9. Integrating with an LLM for Q&A

Finally, we’ll connect this retriever to a RetrievalQA chain, allowing the LLM to generate a final summarized answer.

from langchain.chains import RetrievalQA

qa_chain = RetrievalQA.from_chain_type(
    llm=llm,
    retriever=compression_retriever,
    chain_type="stuff"
)

response = qa_chain.invoke({"query": "Explain photosynthesis simply."})

print("\n===== LLM Response =====")
print(response["result"])

Example Output

Photosynthesis is the process through which plants use sunlight, water, and carbon dioxide to produce their own food and release oxygen.

This shows how Gemini efficiently uses compressed, relevant context for an accurate and simple explanation.

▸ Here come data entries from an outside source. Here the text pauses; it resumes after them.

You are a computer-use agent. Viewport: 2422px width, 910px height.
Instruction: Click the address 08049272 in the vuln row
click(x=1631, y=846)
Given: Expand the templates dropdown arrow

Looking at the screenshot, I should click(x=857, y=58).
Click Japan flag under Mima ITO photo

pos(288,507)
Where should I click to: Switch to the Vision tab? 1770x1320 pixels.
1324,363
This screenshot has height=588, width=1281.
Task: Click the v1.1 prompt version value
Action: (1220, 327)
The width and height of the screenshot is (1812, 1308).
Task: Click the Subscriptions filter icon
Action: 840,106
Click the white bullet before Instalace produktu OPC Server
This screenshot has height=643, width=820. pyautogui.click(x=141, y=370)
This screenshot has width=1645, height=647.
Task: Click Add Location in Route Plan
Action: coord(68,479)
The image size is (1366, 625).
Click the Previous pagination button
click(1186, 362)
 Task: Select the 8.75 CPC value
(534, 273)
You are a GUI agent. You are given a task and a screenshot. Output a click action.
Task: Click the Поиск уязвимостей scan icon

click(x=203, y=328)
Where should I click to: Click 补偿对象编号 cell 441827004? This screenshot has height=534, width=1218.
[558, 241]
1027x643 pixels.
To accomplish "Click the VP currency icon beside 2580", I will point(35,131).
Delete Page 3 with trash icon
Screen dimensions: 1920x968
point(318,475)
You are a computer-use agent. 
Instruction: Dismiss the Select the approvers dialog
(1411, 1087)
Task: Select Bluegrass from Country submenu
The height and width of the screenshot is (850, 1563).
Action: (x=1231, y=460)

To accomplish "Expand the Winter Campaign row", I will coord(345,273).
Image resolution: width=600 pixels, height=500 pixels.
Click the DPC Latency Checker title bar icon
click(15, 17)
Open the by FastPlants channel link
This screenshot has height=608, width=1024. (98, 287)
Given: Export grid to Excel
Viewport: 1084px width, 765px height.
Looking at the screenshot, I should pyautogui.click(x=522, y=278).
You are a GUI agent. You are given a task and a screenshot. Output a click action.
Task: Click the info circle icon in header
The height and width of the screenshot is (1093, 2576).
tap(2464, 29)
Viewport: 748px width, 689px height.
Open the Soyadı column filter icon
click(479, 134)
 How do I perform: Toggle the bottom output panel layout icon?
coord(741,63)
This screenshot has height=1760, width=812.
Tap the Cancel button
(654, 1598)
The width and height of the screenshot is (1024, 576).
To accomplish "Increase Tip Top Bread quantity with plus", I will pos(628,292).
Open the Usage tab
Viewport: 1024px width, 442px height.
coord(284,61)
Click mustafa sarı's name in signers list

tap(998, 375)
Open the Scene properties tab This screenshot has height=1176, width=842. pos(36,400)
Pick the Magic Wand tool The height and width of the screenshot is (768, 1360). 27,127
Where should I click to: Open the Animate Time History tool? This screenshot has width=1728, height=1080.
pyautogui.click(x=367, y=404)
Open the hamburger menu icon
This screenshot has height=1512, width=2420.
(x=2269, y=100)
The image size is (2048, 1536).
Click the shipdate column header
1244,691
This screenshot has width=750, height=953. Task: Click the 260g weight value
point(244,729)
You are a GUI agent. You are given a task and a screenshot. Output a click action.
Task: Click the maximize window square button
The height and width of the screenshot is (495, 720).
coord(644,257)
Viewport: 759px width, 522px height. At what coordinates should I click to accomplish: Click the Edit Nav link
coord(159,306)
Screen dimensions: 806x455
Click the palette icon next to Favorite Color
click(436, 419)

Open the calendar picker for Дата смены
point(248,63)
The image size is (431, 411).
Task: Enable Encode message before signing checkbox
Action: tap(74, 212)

10. How It All Works Together

  1. Documents are embedded using Gemini embeddings.

  2. FAISS retrieves the top relevant chunks.

  3. Gemini Flash (LLM) compresses those chunks contextually.

  4. The QA chain uses this clean, compressed text to generate the answer.

This architecture improves efficiency, accuracy, and interpretability a key advantage for scalable AI systems.

Conclusion

You’ve now built a context-aware retriever pipeline using LangChain, FAISS, and Gemini.
Unlike a traditional retriever, this setup doesn’t just fetch it understands and filters context, ensuring your language model sees only what’s truly relevant.

This same principle powers modern RAG-based chat systems and intelligent assistants.